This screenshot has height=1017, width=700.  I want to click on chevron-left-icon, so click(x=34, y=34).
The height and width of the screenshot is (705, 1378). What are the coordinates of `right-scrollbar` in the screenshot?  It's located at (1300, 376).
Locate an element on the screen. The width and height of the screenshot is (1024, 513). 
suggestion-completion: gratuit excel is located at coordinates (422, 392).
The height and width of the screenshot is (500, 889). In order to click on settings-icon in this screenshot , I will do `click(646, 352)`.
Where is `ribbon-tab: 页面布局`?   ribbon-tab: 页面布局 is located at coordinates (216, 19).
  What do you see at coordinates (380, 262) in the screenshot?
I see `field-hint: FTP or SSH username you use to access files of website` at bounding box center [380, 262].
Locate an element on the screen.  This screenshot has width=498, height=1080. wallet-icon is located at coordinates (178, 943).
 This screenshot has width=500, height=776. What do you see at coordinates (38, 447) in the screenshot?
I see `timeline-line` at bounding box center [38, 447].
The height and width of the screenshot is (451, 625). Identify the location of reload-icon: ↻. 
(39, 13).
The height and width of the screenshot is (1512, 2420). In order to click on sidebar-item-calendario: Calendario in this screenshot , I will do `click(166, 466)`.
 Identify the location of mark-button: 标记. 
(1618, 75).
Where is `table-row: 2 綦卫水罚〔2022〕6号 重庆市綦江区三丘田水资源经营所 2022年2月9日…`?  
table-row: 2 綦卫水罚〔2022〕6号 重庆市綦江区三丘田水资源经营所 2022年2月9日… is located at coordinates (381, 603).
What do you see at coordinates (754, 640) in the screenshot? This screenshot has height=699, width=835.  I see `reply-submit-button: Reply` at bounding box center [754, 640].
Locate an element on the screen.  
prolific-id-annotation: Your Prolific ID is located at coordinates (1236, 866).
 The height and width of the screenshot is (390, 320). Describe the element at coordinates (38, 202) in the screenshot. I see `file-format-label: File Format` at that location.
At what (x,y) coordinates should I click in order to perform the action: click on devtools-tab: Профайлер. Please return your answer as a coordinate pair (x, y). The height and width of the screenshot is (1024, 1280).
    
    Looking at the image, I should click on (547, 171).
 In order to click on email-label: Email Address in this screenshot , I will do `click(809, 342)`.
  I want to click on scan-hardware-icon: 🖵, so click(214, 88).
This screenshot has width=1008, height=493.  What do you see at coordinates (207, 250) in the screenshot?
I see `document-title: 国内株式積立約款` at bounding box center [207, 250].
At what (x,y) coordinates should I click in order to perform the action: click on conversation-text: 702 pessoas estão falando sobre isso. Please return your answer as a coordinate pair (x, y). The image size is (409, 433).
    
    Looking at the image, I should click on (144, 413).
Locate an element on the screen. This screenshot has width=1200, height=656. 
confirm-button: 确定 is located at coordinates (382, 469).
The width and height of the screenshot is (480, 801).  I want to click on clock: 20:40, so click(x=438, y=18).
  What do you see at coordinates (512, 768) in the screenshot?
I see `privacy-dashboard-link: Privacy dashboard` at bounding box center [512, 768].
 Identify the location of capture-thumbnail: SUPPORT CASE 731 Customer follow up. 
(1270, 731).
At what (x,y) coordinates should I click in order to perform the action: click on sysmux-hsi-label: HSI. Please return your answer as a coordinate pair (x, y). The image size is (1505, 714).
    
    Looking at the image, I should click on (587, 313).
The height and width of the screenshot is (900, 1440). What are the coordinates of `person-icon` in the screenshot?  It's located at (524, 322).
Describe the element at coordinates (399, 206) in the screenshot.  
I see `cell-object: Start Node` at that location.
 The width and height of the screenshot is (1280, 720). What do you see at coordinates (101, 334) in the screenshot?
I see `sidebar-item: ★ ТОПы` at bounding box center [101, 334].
****
» WHAT TO WORK ON: Please reproduce every one of the rows above word for word, with nothing left out or changed.

» SOLUTION BELOW:
This screenshot has height=1017, width=700.  I want to click on chevron-left-icon, so click(x=34, y=34).
The height and width of the screenshot is (705, 1378). What are the coordinates of `right-scrollbar` in the screenshot?  It's located at (1300, 376).
Locate an element on the screen. The width and height of the screenshot is (1024, 513). 
suggestion-completion: gratuit excel is located at coordinates (422, 392).
The height and width of the screenshot is (500, 889). In order to click on settings-icon in this screenshot , I will do `click(646, 352)`.
Where is `ribbon-tab: 页面布局`?   ribbon-tab: 页面布局 is located at coordinates (216, 19).
  What do you see at coordinates (380, 262) in the screenshot?
I see `field-hint: FTP or SSH username you use to access files of website` at bounding box center [380, 262].
Locate an element on the screen.  This screenshot has width=498, height=1080. wallet-icon is located at coordinates (178, 943).
 This screenshot has width=500, height=776. What do you see at coordinates (38, 447) in the screenshot?
I see `timeline-line` at bounding box center [38, 447].
The height and width of the screenshot is (451, 625). Identify the location of reload-icon: ↻. 
(39, 13).
The height and width of the screenshot is (1512, 2420). In order to click on sidebar-item-calendario: Calendario in this screenshot , I will do `click(166, 466)`.
 Identify the location of mark-button: 标记. 
(1618, 75).
Where is `table-row: 2 綦卫水罚〔2022〕6号 重庆市綦江区三丘田水资源经营所 2022年2月9日…`?  
table-row: 2 綦卫水罚〔2022〕6号 重庆市綦江区三丘田水资源经营所 2022年2月9日… is located at coordinates (381, 603).
What do you see at coordinates (754, 640) in the screenshot? This screenshot has height=699, width=835.  I see `reply-submit-button: Reply` at bounding box center [754, 640].
Locate an element on the screen.  
prolific-id-annotation: Your Prolific ID is located at coordinates (1236, 866).
 The height and width of the screenshot is (390, 320). Describe the element at coordinates (38, 202) in the screenshot. I see `file-format-label: File Format` at that location.
At what (x,y) coordinates should I click in order to perform the action: click on devtools-tab: Профайлер. Please return your answer as a coordinate pair (x, y). The height and width of the screenshot is (1024, 1280).
    
    Looking at the image, I should click on (547, 171).
 In order to click on email-label: Email Address in this screenshot , I will do `click(809, 342)`.
  I want to click on scan-hardware-icon: 🖵, so click(214, 88).
This screenshot has width=1008, height=493.  What do you see at coordinates (207, 250) in the screenshot?
I see `document-title: 国内株式積立約款` at bounding box center [207, 250].
At what (x,y) coordinates should I click in order to perform the action: click on conversation-text: 702 pessoas estão falando sobre isso. Please return your answer as a coordinate pair (x, y). The image size is (409, 433).
    
    Looking at the image, I should click on (144, 413).
Locate an element on the screen. This screenshot has width=1200, height=656. 
confirm-button: 确定 is located at coordinates (382, 469).
The width and height of the screenshot is (480, 801).  I want to click on clock: 20:40, so click(x=438, y=18).
  What do you see at coordinates (512, 768) in the screenshot?
I see `privacy-dashboard-link: Privacy dashboard` at bounding box center [512, 768].
 Identify the location of capture-thumbnail: SUPPORT CASE 731 Customer follow up. 
(1270, 731).
At what (x,y) coordinates should I click in order to perform the action: click on sysmux-hsi-label: HSI. Please return your answer as a coordinate pair (x, y). The image size is (1505, 714).
    
    Looking at the image, I should click on (587, 313).
The height and width of the screenshot is (900, 1440). What are the coordinates of `person-icon` in the screenshot?  It's located at (524, 322).
Describe the element at coordinates (399, 206) in the screenshot.  
I see `cell-object: Start Node` at that location.
 The width and height of the screenshot is (1280, 720). What do you see at coordinates (101, 334) in the screenshot?
I see `sidebar-item: ★ ТОПы` at bounding box center [101, 334].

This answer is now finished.